The bioinformatic analysis of NGS data is complex, time-consuming, and there is no
standard methodology across the field. Datasets generated by high-throughput sequencing are compositional in nature, as there is an arbitrary “total” imposed by the sequencing
instrument; although the reads are discrete counts, they represent just a sampling of the original genetic material present in the sample (Gloor et al., 2017). When microbiome data are not treated in the appropriate compositional manner, incorrect assumptions and
conclusions can be drawn (for example, the difference between claims of changes in absolute vs. relative abundance). Quantitative Insights Into Microbial Ecology (QIIME) is a
commonly used analysis toolkit originally developed for pyrosequencing datasets, which facilitates data visualization, diversity analysis, and simple statistics (Caporaso et al., 2010). Several other analysis tools have been developed to overcome challenges in microbiome data analysis, including ALDEx2, and compositional data analysis packages within R software (van den Boogaart and Tolosana-Delgado, 2008; Fernandes et al., 2013; McMurdie and Holmes, 2013; R Core Team, 2013). These sequencing and bioinformatic tools have been utilized throughout the chapters of this thesis in various patient and sample populations, with the aim of determining how the microbiota influences stone disease.

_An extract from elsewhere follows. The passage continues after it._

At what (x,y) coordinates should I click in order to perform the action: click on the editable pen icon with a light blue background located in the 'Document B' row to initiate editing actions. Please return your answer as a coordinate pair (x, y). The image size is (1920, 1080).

A) The 16S rRNA gene has highly conserved (light blue) regions surrounding nine variable (dark blue) regions. B) The primers utilized in this thesis amplified base pairs 515-806 encompassing the fourth variable region, and contained an Illumina adapter (sequences shown), followed by four random nucleotides, one of sixteen unique 12-mer barcodes (not shown), and the forward and reverse primers (sequences shown).